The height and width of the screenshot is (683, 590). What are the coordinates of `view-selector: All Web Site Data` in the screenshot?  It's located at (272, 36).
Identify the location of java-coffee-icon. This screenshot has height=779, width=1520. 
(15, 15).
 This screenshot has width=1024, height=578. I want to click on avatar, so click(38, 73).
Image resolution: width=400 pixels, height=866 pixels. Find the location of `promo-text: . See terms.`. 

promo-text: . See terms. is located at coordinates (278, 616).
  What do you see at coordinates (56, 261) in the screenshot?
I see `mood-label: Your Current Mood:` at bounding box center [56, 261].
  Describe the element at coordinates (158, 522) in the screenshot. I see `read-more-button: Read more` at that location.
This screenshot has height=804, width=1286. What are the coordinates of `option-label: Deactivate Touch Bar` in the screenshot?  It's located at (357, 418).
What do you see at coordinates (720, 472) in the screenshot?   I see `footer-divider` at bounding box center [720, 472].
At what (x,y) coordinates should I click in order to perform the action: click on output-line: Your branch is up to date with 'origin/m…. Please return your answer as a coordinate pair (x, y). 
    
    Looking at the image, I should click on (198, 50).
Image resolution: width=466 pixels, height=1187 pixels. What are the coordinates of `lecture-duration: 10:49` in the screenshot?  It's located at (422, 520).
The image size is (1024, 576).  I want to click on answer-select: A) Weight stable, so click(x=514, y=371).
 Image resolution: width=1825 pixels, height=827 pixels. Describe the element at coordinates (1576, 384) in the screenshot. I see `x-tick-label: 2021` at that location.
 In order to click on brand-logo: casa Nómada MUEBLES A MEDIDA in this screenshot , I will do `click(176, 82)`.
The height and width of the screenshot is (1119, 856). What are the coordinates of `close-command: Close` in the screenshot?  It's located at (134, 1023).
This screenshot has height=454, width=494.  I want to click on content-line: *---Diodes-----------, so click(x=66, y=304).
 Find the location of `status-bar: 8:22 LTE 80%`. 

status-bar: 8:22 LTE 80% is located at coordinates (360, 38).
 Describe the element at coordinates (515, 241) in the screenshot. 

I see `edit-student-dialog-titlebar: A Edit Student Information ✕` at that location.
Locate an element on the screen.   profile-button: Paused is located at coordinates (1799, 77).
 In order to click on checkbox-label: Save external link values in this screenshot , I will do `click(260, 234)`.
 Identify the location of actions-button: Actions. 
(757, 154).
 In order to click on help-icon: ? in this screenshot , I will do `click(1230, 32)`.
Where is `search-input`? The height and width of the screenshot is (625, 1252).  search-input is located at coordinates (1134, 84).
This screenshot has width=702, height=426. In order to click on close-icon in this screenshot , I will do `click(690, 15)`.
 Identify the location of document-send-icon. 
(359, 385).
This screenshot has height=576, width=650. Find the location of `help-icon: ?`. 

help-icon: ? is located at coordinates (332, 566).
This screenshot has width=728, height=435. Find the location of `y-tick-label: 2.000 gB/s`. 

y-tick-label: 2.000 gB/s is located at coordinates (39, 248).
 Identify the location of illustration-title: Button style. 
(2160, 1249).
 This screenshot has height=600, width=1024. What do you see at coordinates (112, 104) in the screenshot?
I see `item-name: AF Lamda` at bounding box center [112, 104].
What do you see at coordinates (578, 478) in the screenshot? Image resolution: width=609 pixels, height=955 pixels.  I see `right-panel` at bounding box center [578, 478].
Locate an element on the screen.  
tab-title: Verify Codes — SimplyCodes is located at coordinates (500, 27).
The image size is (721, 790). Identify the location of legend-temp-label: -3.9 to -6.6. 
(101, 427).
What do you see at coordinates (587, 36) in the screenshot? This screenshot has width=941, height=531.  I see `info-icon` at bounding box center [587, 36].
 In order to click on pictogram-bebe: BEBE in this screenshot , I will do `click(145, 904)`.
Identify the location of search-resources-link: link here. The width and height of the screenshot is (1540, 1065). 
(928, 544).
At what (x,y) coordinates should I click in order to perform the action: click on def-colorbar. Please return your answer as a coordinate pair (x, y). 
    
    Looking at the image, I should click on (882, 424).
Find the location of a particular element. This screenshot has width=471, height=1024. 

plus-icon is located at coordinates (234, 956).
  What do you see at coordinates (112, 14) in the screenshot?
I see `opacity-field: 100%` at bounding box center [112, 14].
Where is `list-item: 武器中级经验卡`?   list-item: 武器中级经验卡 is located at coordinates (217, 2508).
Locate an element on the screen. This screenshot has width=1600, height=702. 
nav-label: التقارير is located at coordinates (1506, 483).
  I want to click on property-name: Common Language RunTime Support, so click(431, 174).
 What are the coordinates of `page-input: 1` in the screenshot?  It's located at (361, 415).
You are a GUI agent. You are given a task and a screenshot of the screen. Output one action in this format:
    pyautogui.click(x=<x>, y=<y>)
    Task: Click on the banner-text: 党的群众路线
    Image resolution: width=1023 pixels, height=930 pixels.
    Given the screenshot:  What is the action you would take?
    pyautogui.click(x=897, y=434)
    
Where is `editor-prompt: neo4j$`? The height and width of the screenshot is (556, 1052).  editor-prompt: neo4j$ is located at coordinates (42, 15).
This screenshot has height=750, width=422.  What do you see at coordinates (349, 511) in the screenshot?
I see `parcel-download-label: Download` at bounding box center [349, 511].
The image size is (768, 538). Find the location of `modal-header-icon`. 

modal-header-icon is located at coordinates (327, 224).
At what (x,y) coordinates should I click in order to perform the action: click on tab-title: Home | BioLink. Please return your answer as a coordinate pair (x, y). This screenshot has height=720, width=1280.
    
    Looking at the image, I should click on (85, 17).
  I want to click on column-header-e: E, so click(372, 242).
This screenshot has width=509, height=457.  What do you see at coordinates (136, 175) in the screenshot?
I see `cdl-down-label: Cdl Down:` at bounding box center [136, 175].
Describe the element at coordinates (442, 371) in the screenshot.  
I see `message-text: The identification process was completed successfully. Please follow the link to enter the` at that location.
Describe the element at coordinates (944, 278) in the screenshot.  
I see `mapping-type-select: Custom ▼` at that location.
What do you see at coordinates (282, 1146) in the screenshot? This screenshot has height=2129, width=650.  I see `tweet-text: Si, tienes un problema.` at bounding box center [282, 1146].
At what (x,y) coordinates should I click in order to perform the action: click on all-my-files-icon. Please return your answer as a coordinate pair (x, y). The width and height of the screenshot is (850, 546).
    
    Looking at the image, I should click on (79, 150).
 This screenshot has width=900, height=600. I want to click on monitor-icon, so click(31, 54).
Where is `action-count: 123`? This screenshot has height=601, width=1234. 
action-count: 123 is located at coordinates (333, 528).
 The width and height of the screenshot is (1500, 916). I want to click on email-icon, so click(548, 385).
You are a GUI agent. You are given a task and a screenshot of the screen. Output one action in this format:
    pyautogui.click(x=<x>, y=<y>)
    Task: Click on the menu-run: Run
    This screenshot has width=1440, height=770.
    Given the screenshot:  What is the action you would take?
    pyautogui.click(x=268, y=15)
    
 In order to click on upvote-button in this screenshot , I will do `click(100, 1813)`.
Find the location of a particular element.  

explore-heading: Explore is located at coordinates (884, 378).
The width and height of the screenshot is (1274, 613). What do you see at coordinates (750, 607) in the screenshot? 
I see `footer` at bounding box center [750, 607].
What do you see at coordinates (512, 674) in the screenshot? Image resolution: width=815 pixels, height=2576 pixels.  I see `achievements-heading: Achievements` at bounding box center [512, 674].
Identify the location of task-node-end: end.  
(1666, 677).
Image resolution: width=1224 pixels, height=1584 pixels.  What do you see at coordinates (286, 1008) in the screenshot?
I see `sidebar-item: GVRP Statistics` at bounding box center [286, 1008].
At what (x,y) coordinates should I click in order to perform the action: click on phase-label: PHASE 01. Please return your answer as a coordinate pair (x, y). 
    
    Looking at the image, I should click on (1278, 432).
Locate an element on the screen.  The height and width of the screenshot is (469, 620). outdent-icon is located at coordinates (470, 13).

****************************************

- Your goal
Copy out, without any change, the part of the material above that begins with the line containing "This screenshot has height=454, width=494." and ends with the line containing "A Edit Student", including both of those lines.

- Answer section
This screenshot has height=454, width=494.  I want to click on content-line: *---Diodes-----------, so click(x=66, y=304).
 Find the location of `status-bar: 8:22 LTE 80%`. 

status-bar: 8:22 LTE 80% is located at coordinates (360, 38).
 Describe the element at coordinates (515, 241) in the screenshot. 

I see `edit-student-dialog-titlebar: A Edit Student Information ✕` at that location.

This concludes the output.